The Peugeot 500 M (1913–1914) was a French racing motorcycle designed by Ernest Henry in 1913. It was a "technical tour de force" as the first motorcycle ever designed with a dual overhead camshaft. It also used a multi-valve cylinder head, with four valves per cylinder.

==Development and technology ==
The Swiss engineer Ernest Henry adapted his incredibly successful Peugeot four-cylinder automobile racing engine (1912) for a racing motorcycle. The 500M used a parallel twin-cylinder engine, with dual overhead camshafts driven by a cascade of gears between the cylinders, with four-valve cylinder heads. The 500M was the most technically advanced motorcycle in the world when introduced. However, the design was ahead of the metallurgy available at the time, and suffered from cracking between the valve seats.

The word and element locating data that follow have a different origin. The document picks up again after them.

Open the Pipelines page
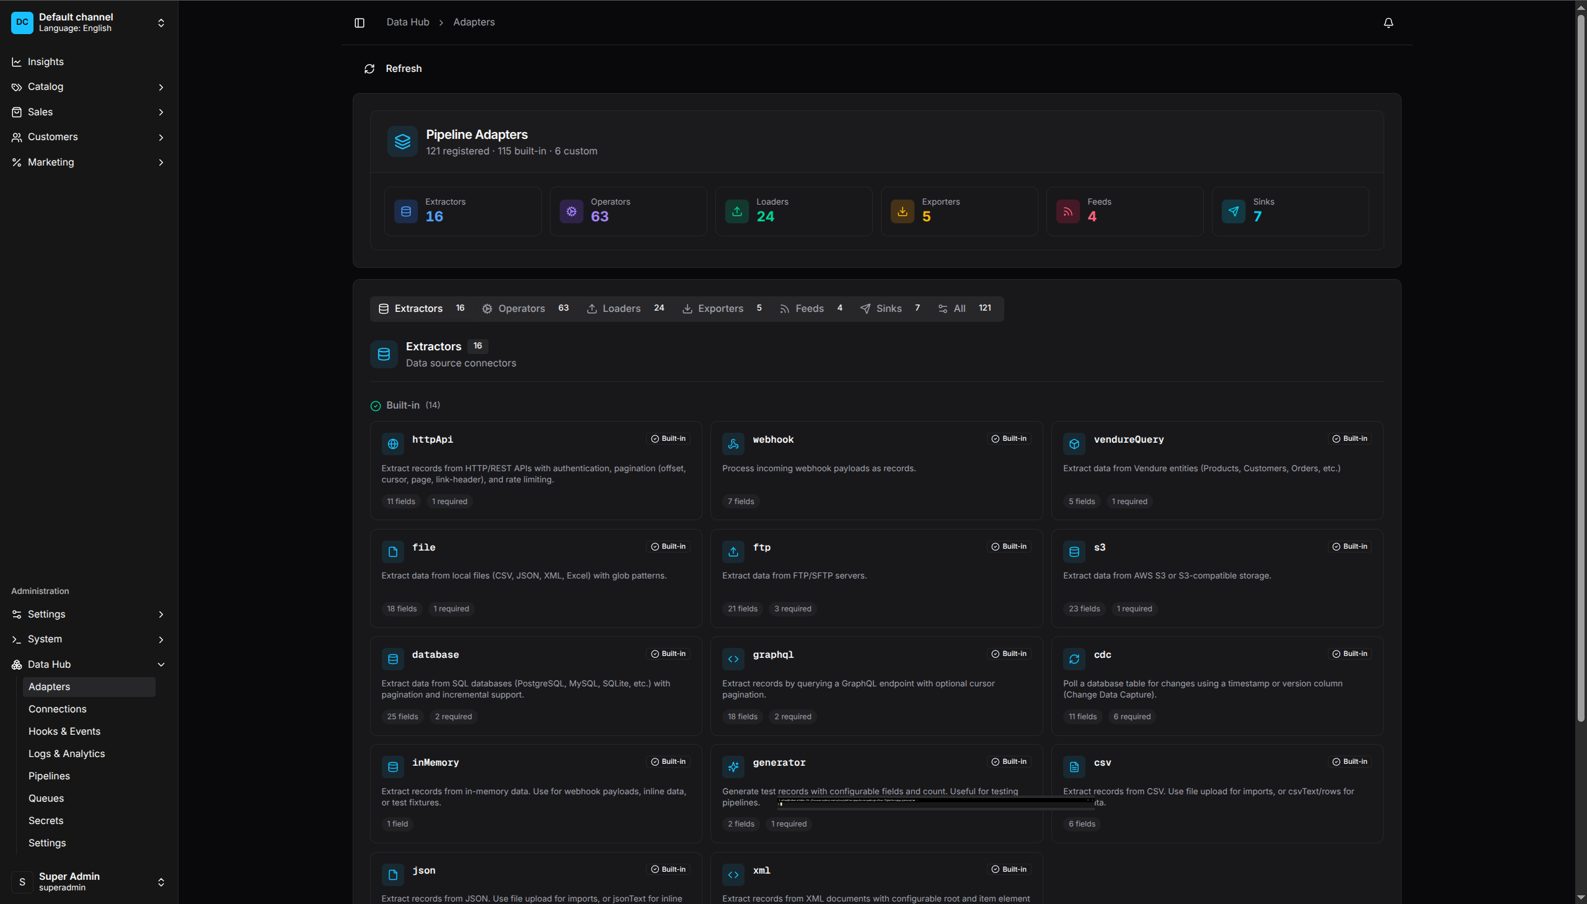 (x=49, y=776)

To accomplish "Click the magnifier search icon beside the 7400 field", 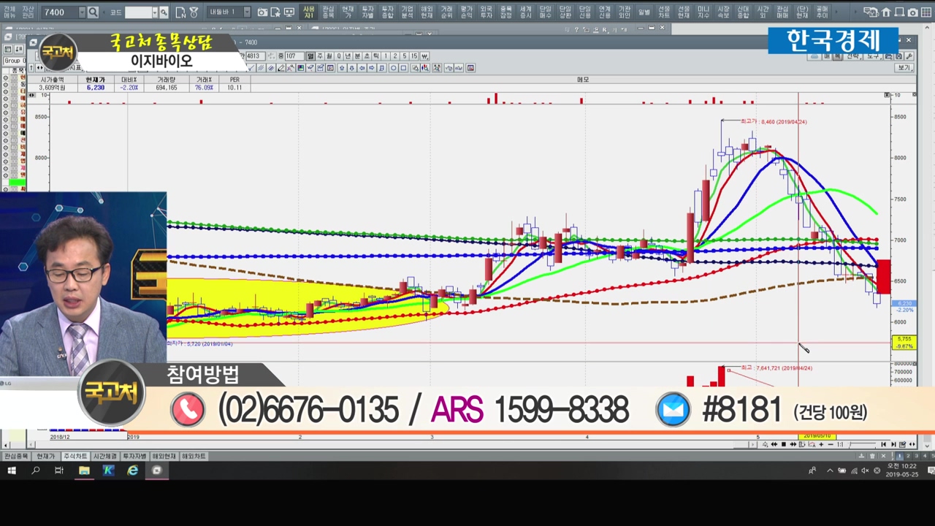I will [93, 12].
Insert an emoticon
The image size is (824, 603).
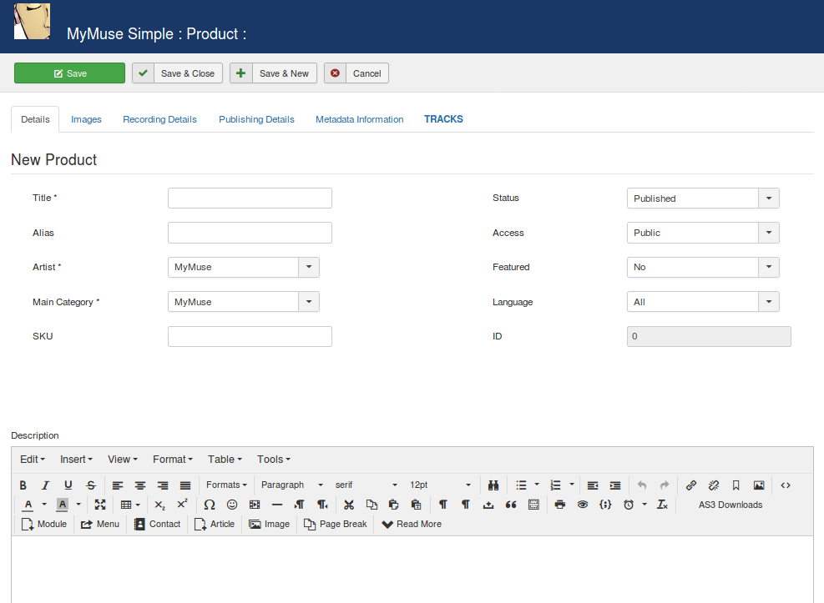pyautogui.click(x=231, y=505)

While the engine was incredibly advanced, power transmission was a single speed via direct belt drive. At the rear wheel the Peugeot had a pedal-operated drum brake. Front suspension was a girder fork.

== Test drives ==
Peugeot proved the reliability of the motor bike in test runs conducted in 1913. The racing motorcycle reached a world record of 122.2 km/h over the flying kilometre for its displacement class. The company entered reliable and proven two-cylinder V-engines with simple valve actuation in the 1913 French motorcycle Grand Prix. The machine was raced at various venues, but its full potential was thwarted due to the First World War.

== Later redesigns ==
Peugeot resumed development in 1919 of Henry's original 1913/4 design. Major redesigns were executed by Marcel Grémillon in 1919 who moved the DOHC gear drive to the side of the engine, and a 3-speed gearbox with clutch. Lessman Antonesco altered the design again in 1923, changing the design to a simpler OHC, 2-valve motor with the camshaft driven by shaft-and-bevel. This proved the fastest and most reliable variant of all, but by 1925, Peugeot separated its motorcycling and automotive divisions, and the GP twin project was abandoned.

==2010 reproduction==
For the 100th anniversary of the model, an electronics engineer named Jean Boulicot built a reproduction between c. 2000 and 2010 from Henry's original blueprints, using a home lathe and milling machine.

The reproduction machine was displayed at Salon Rétromobile 2010.